Plasma NfL, GFAP and pTau181 define distinct biological axes in amyotrophic lateral sclerosis

Amyotrophic lateral sclerosis is biologically heterogeneous, and blood biomarkers may reflect distinct pathological mechanisms. We investigated whether plasma neurofilament light chain (NfL), phosphorylated tau at threonine 181 (pTAU181), and glial fibrillary acidic protein (GFAP) capture complementary biological domains in amyotrophic lateral sclerosis.Plasma biomarkers were measured using a fully automated chemiluminescent immunoassay platform in patients with amyotrophic lateral sclerosis and control groups. Upper motor neuron burden was quantified using transcranial magnetic stimulation and the Penn Upper Motor Neuron Score. Lower motor neuron involvement was assessed by electromyography and Medical Research Council strength scores. Associations were tested using multivariable models adjusted for age, sex, disease progression rate, and phenotype. Latent profile analysis was applied to identify biomarker-defined subgroups.NfL levels increased with greater upper motor neuron burden across both neurophysiological and clinical measures.

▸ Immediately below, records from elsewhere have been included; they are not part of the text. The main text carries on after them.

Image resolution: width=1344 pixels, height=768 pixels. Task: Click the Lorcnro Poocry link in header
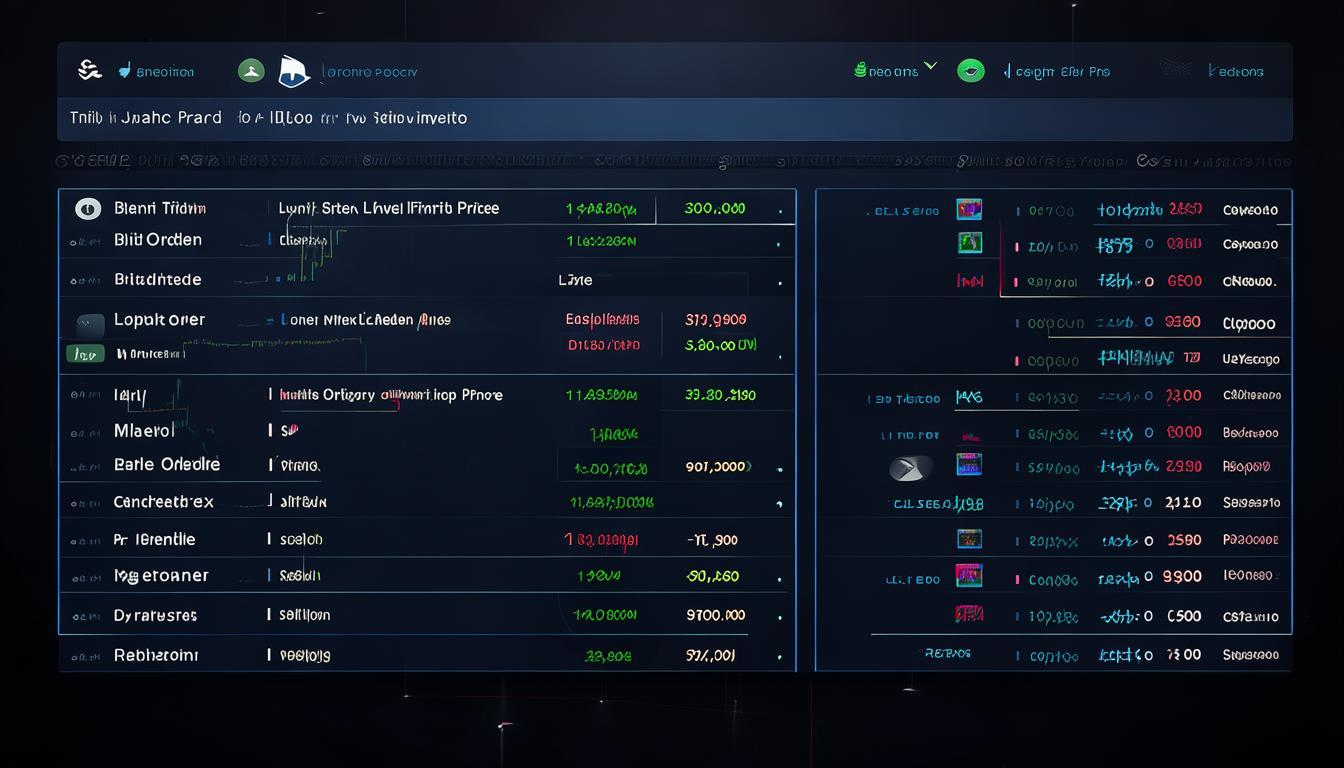[369, 72]
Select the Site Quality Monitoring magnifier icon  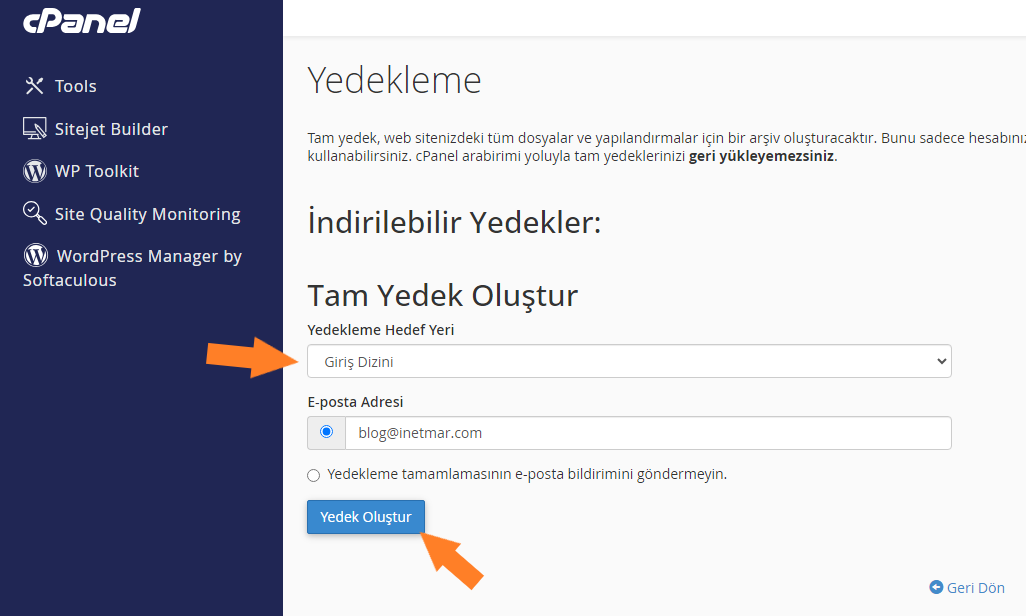34,213
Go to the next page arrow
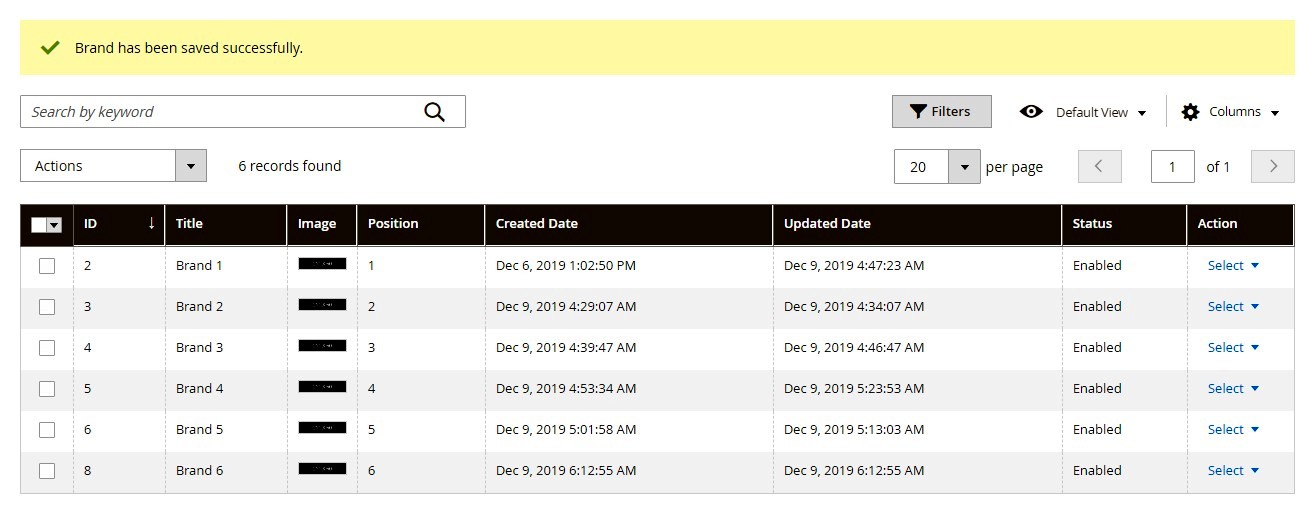The width and height of the screenshot is (1310, 514). 1273,166
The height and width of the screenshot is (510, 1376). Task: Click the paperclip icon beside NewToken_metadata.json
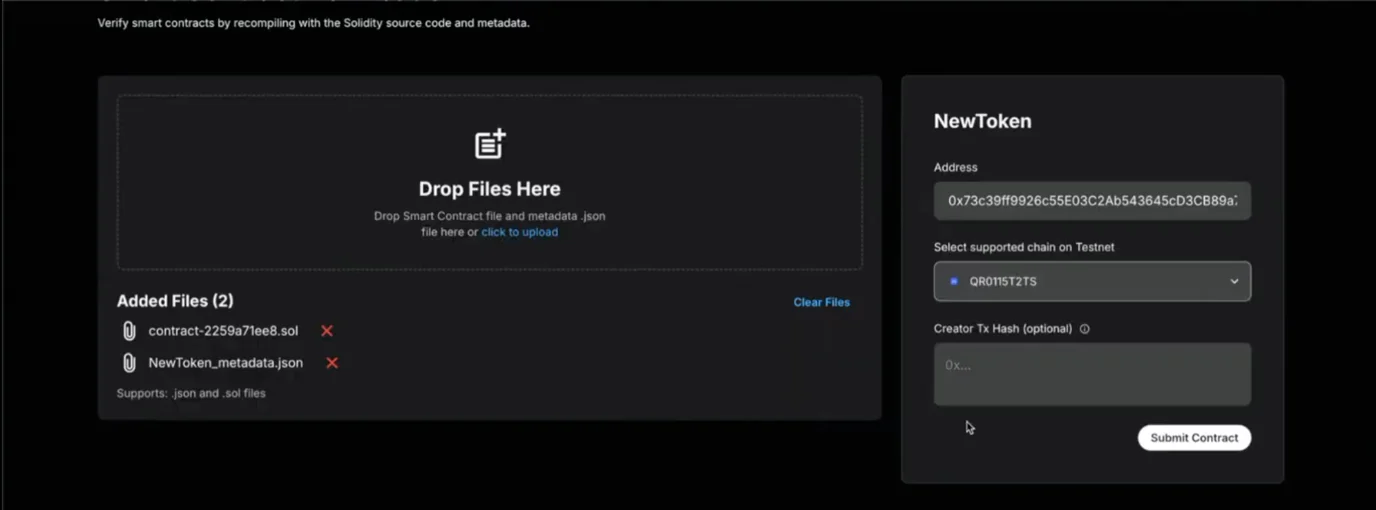point(128,363)
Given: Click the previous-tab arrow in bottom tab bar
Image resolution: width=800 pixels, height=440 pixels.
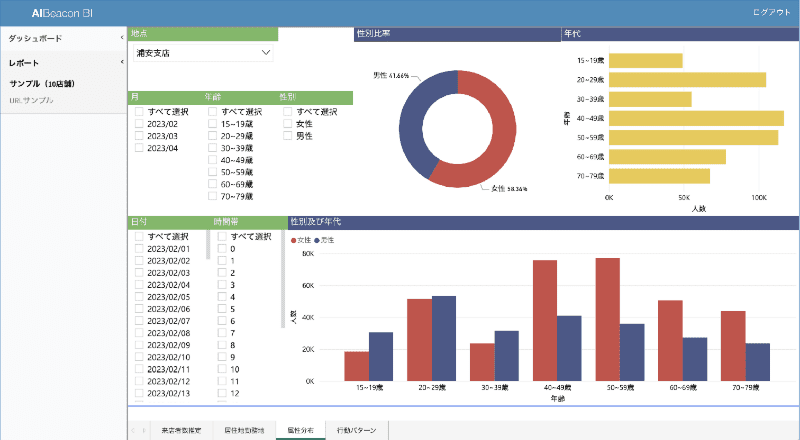Looking at the screenshot, I should coord(134,430).
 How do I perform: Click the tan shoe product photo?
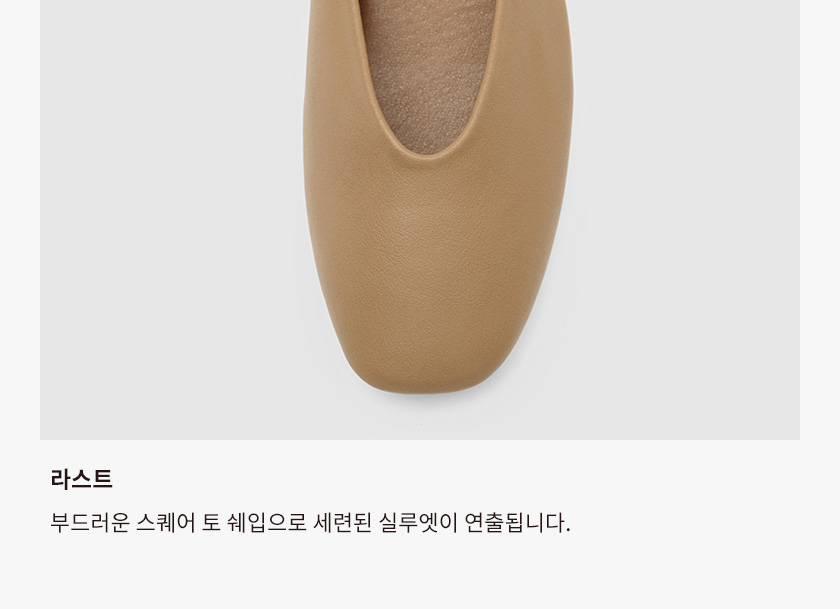(x=420, y=220)
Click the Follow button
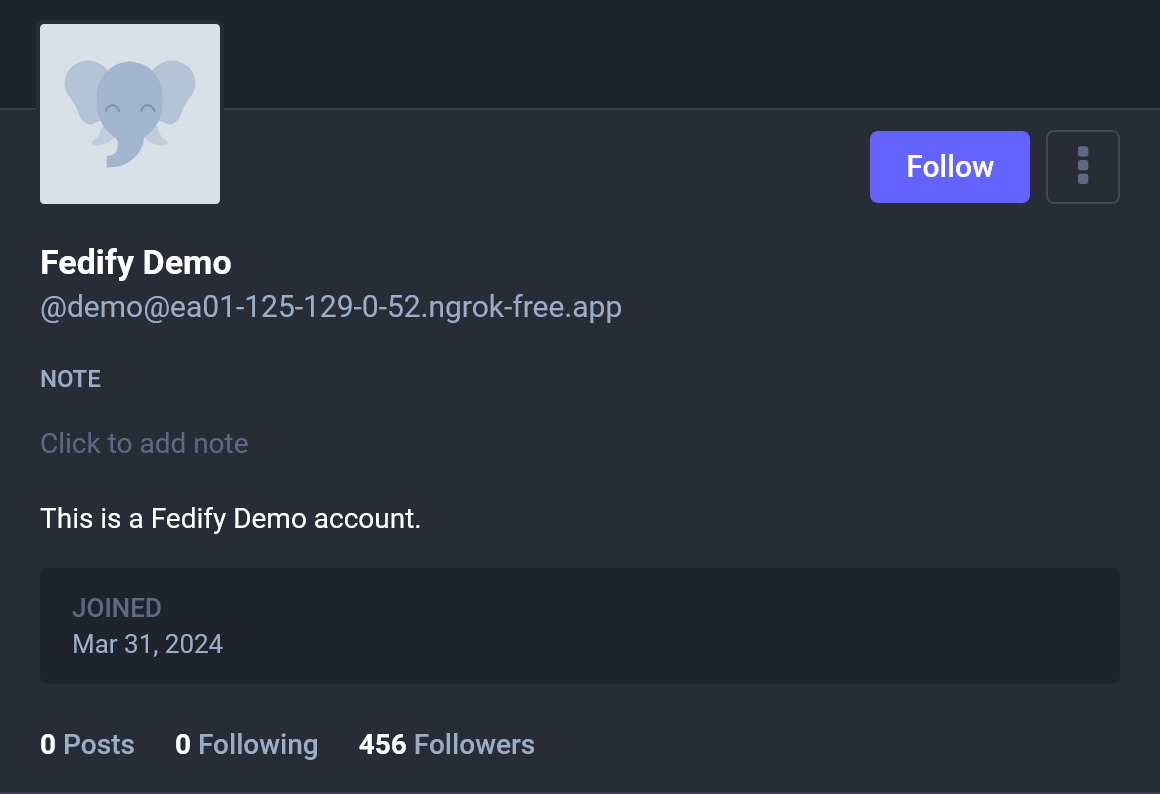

In contrast, pTAU181 selectively reflected lower motor neuron degeneration, particularly chronic denervation severity. GFAP levels were strongly associated with age and showed no relationship with motor neuron involvement. After adjustment for age and other covariates, higher GFAP levels were independently associated with behavioural lability. Biomarker levels did not differ across cognitive classes.Latent profile analysis identified three biologically distinct clusters characterized by selective pTAU181 elevation, progressive NfL increase, or prominent glial activation. Cluster membership independently predicted disease aggressiveness.These findings demonstrate that plasma NfL, pTAU181, and GFAP capture complementary biological processes in amyotrophic lateral sclerosis and support combined biomarker profiling for mechanistically informed patient stratification.